Wjeżdżając na teren parku nie mijaliśmy żadnego samochodu, co nas mocno zaniepokoiło. Mieliśmy zamiar oglądać zachód słońca z budynku dolnej stacji kolejki, gdzie znajduje się też restauracja. Niestety, wszystko było zamknięte... Postanowiliśmy spróbować szczęścia w schronisku, w którym zatrzymaliśmy się schodząc z Teide za pierwszym razem- Canada Blanca. Było już późno, więc byliśmy głodni. Chcieliśmy zjeść kolację, podziwiając gwiazdy. Tu spotkało nas kolejne rozczarowanie. Nie wiedzieć czemu, tym razem Teide był dla nas również nieprzychylny.
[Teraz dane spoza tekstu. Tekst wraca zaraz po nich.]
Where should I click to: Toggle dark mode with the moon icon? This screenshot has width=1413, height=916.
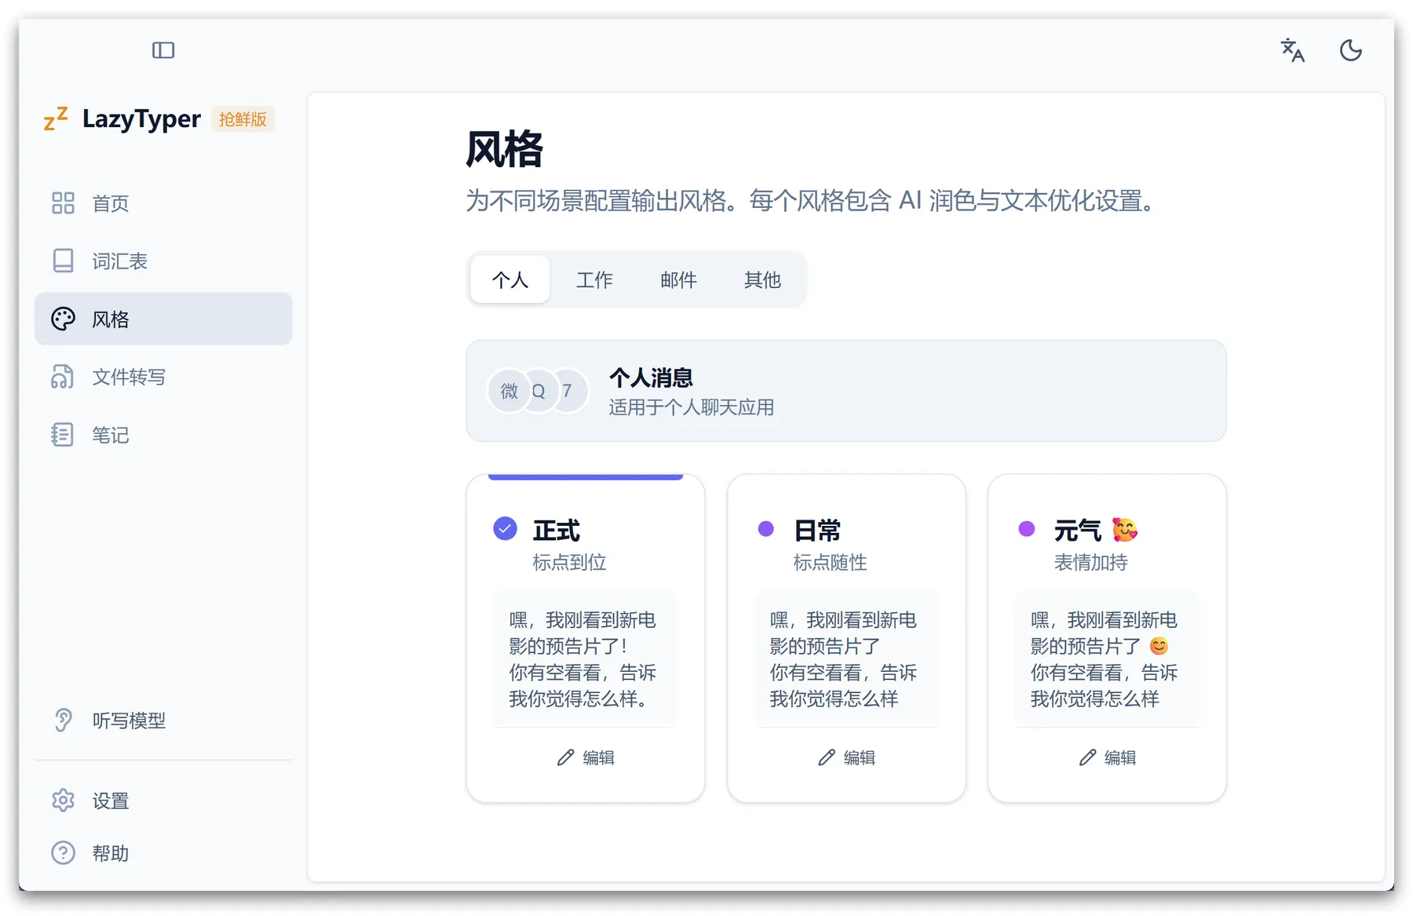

Zachmurzenie, które wcześniej nie wydawało się duże, po zmroku zakryło całe niebo. Nie było widać ani jednej gwiazdy. Byliśmy sami w środku wielkiego rezerwatu, w zupełnej ciemności, a jedynymi samochodami jakie nas mijały, były patrole strażników parku. Straciwszy nadzieję na oglądanie gwiazd, chcieliśmy się chociaż najeść i ogrzać, bo noc na takiej wysokości, do ciepłych nie należy...
Tyle, jeżeli chodzi, o piękne widoki...

Tutaj kolejna przeszkoda- knajpa przy Canada Blanca była zamknięta, restauracja przy hotelu, wydawała posiłki tylko dla gości którzy tam nocowali, więc zostaliśmy wyproszeni. Jedyną opcją na posiłek był bar, który serwował głównie drinki, ale na nasze szczęście, mieli też w ofercie kanapki na ciepło z kurczakiem i czekoladę na gorąco. Zjedliśmy to, próbując się trochę rozgrzać i w kompletnych ciemnościach skierowaliśmy się w powrotną drogę. Cały czas czuliśmy się bardzo nieswojo, jadąc w środku nocy przez opuszczony teren parku. Uspokoiliśmy się dopiero, gdy dojechaliśmy do pierwszego miasta. Teraz uśmiechamy się pod nosem ze tej historii, ale wtedy byliśmy naprawdę mocno spanikowani.
Dwa podejścia do ujarzmienia wulkanu- oba zakończone nie powodzeniem. Czy żałujemy? Oczywiście, że nie! Moglibyśmy w tym czasie siedzieć przy hotelowym barze i pić kiepskie, rozcieńczane alkohole, ale wtedy każdy dzień był by taki sam. Nie mielibyśmy co wspominać, nie poczulibyśmy tej adrenaliny. Żałowalibyśmy, że będąc na Teneryfie przegapiliśmy tyle ciekawych miejsc i przygód. A tak, mimo, że obie wyprawy nie do końca przebiegły po naszej myśli, zrealizowaliśmy je i jesteśmy bogatsi o te doświadczenia ;)

sobota, 27 sierpnia 2016

Wulkan Teide


Najwyższy szczyt Hiszpanii znajduje się właśnie na Teneryfie. Pico del Teide jest aktywnym, chodź uśpionym wulkanem i wznosi się na wysokość 3718 m n.p.m. Znajduje się na terenie parku Narodowego Teide wpisanego na listę UNESCO. Teide znajduje się w samym sercu wyspy i determinuje warunki jakie panują na wyspie.  Na północ od szczytu częściej występują opady i dlatego ta część wyspy obfituje w bujną roślinność. Południowa część przeciwnie- deszcze są tu rzadkością, więc krajobraz jest tu zupełnie inny.
Aby wejść na sam szczyt Pico del Teide, potrzebne jest specjalne zezwolenie, wydawane przez Ministerio de Medio Ambiente. Obowiązuje ono na konkretny dzień i godzinę. Można uzyskać je również drogą elektroniczną (www.reservasparquesnacionales.es), o ile znamy dokładny czas swojego ataku na szczyt. My do ostatniego dnia nie wiedzieliśmy kiedy się tam wybierzemy, więc opcja zdobywania szczytu odpadła w przedbiegach. Nie zrezygnowaliśmy jednak zupełnie z trekkingu po Parku. 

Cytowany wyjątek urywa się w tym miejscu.